### YOUR TASK:
Could you reproduce the lines below from the one with "Where should I" through the one with "This screenshot has height=224, width=362."? Keep both ends and add nothing.

### EXERCISE MATERIAL:
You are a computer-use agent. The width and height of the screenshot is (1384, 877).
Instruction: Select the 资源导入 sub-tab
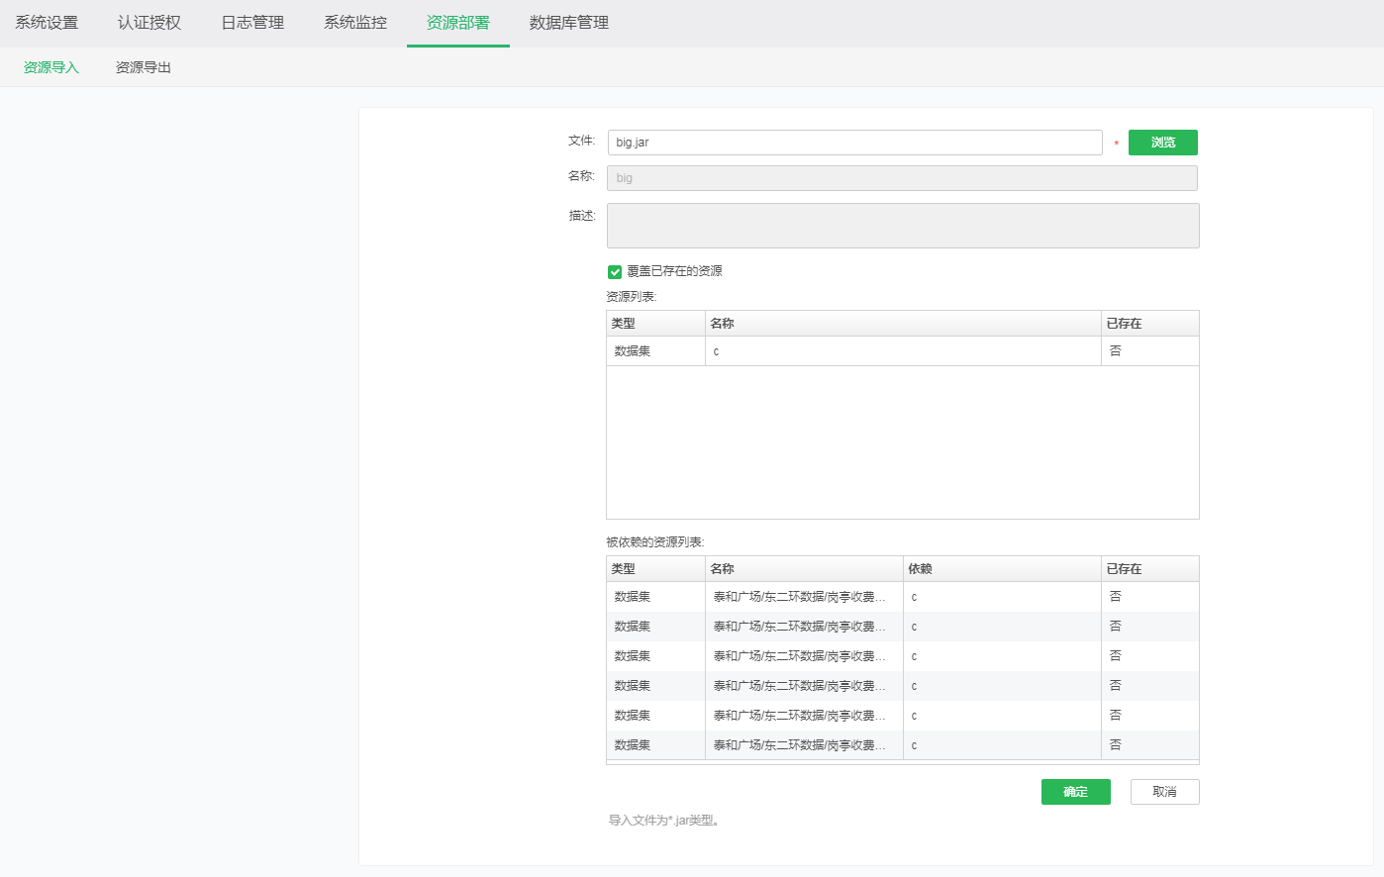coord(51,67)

---

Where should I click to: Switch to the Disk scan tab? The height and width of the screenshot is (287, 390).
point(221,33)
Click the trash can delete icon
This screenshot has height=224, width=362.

### ANSWER TO THIS TASK:
Where should I click to: Switch to the Disk scan tab? The height and width of the screenshot is (287, 390).
point(221,33)
Click the trash can delete icon
This screenshot has height=224, width=362.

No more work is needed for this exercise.